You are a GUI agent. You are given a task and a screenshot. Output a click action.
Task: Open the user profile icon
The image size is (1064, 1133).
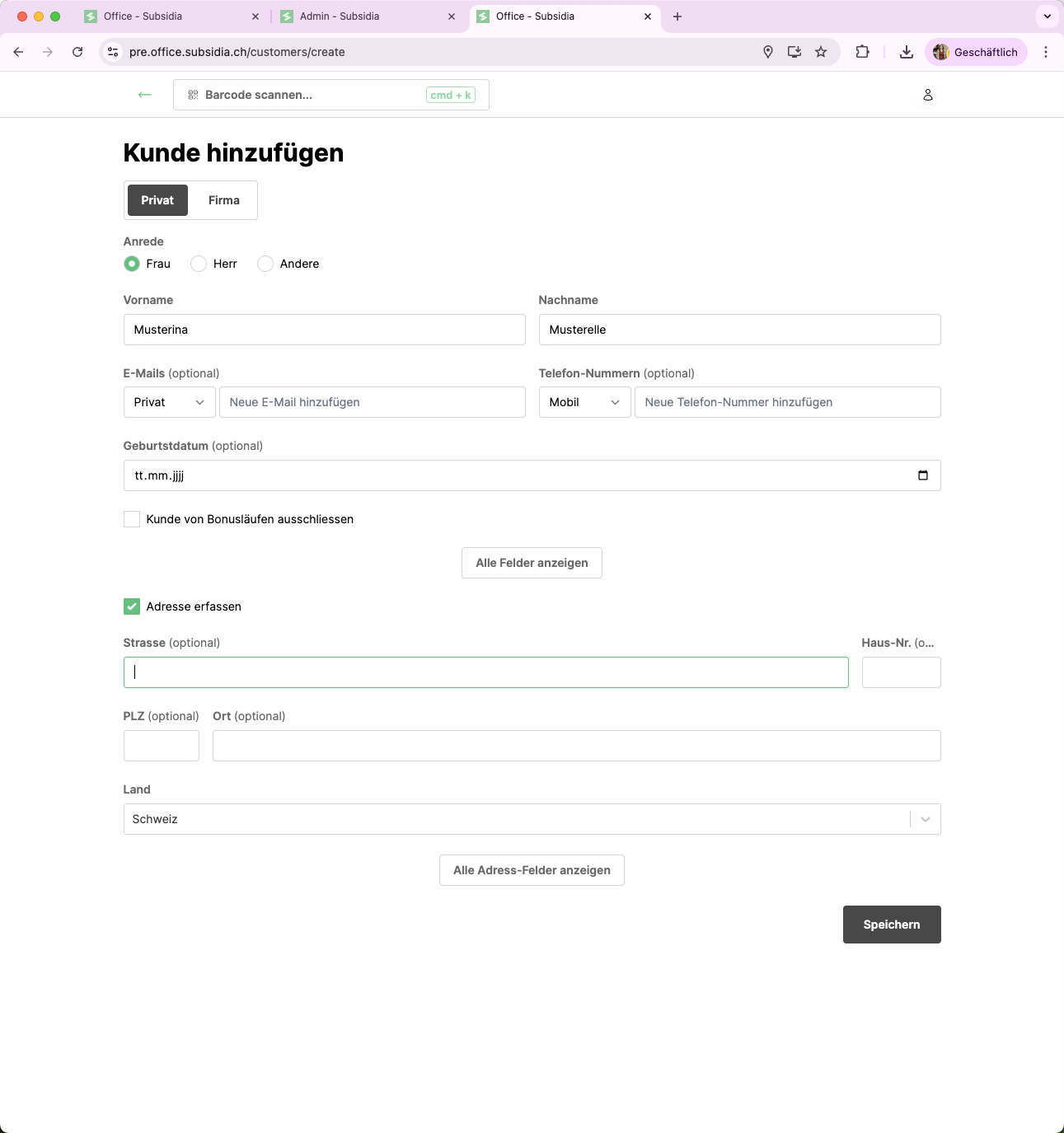point(927,95)
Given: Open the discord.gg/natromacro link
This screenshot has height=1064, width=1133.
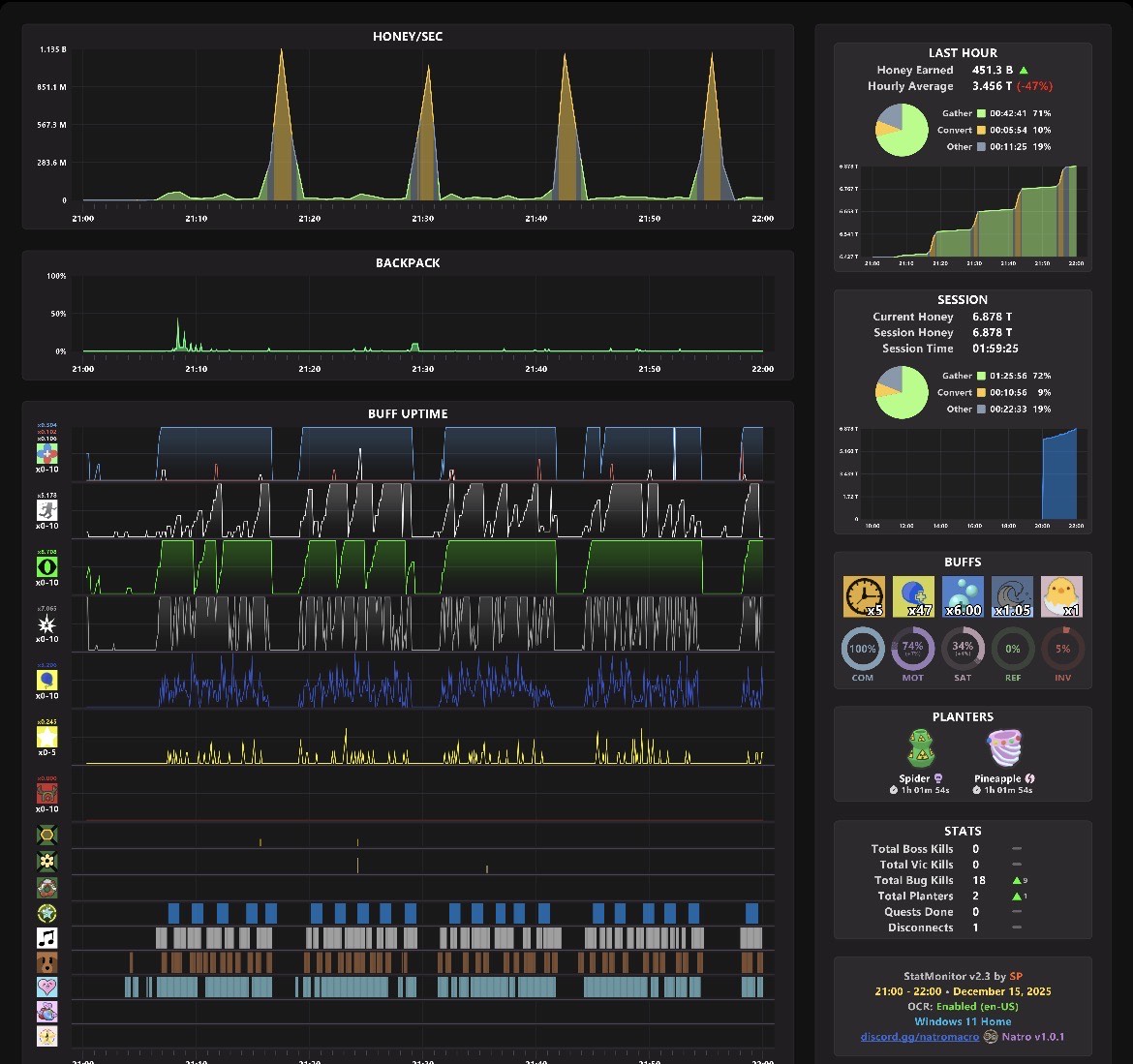Looking at the screenshot, I should (x=919, y=1037).
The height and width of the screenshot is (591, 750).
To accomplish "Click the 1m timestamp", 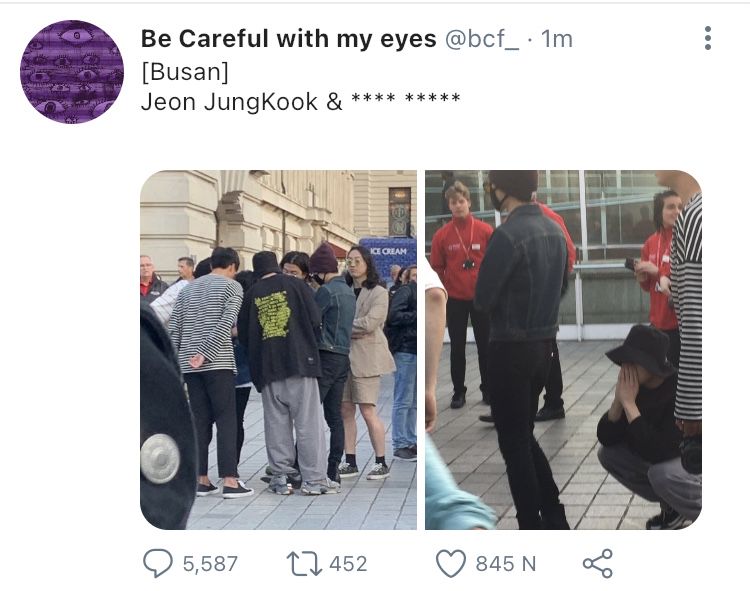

■ Instructions for the task
Leaving the pictures out, output all of the listing exactly.

■ Solution for this problem
You are a GUI agent. You are given a task and a screenshot. Output a click action.
Task: Open the user profile icon
The image size is (1064, 1133).
point(927,95)
Given: Open the discord.gg/natromacro link
This screenshot has height=1064, width=1133.
Looking at the screenshot, I should (x=919, y=1037).
The height and width of the screenshot is (591, 750).
To accomplish "Click the 1m timestamp", 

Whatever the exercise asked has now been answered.